• **About this exercise**
Where a picture appears, leave it out, and print the rest of the records as they are.

------------------------------------------------------------

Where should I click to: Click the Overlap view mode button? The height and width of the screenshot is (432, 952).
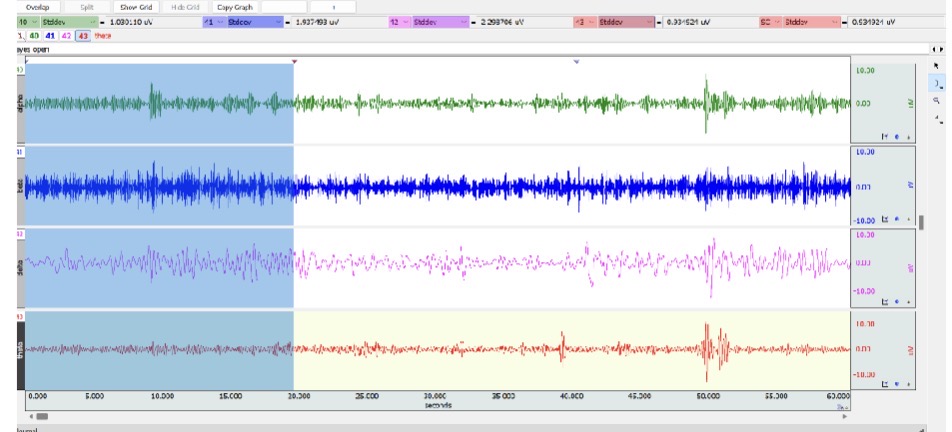(x=38, y=7)
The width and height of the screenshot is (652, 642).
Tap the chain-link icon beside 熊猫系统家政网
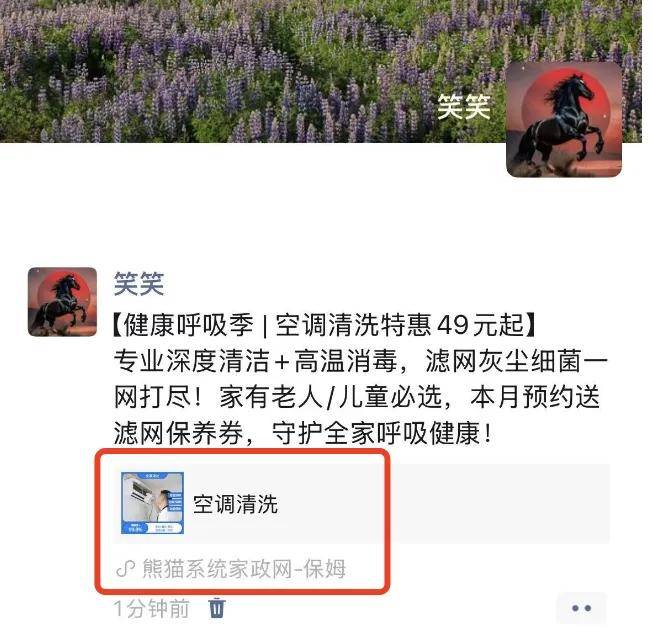pos(125,568)
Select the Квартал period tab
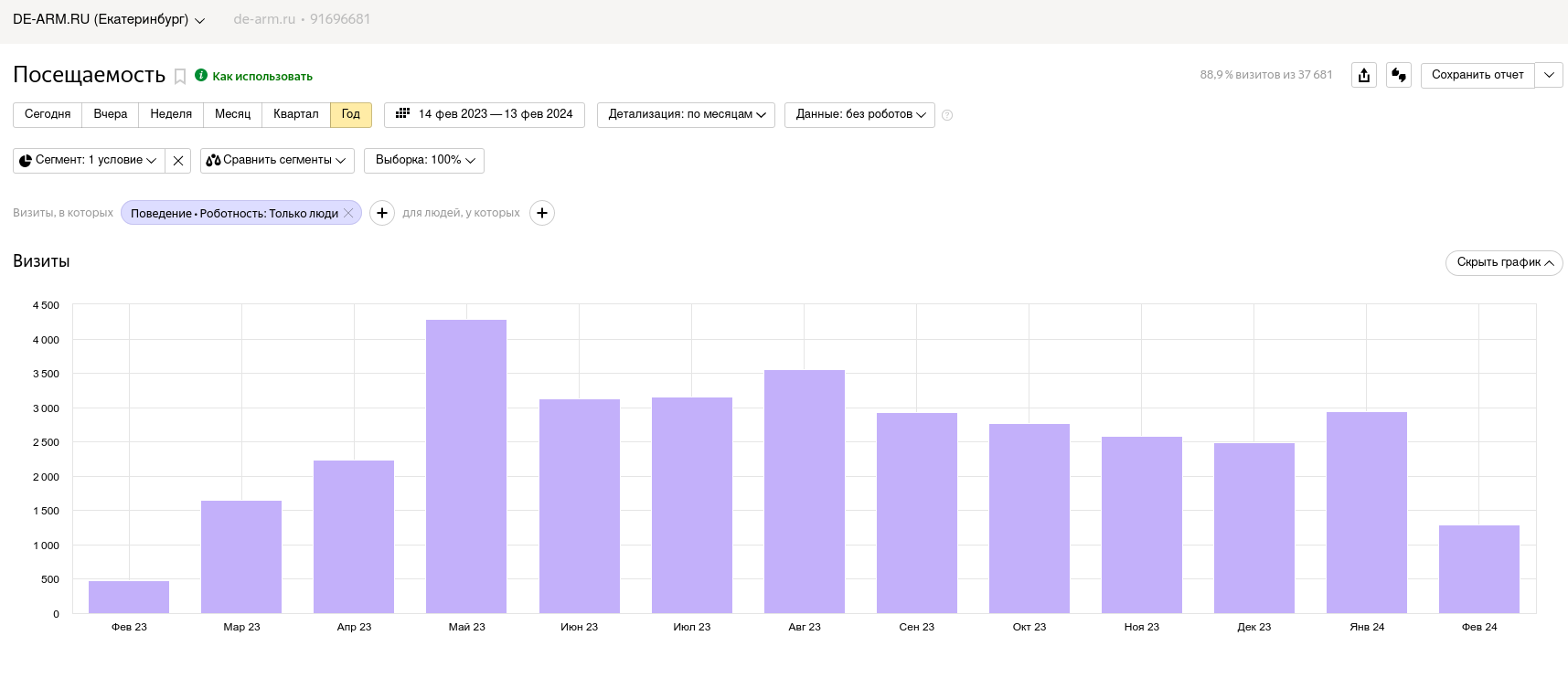1568x678 pixels. tap(296, 115)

------------------------------------------------------------

• **Written response**
Where should I click to: Click the Overlap view mode button? The height and width of the screenshot is (432, 952).
(x=38, y=7)
The width and height of the screenshot is (652, 642).
Tap the chain-link icon beside 熊猫系统家政网
pos(125,568)
Select the Квартал period tab
1568x678 pixels. tap(296, 115)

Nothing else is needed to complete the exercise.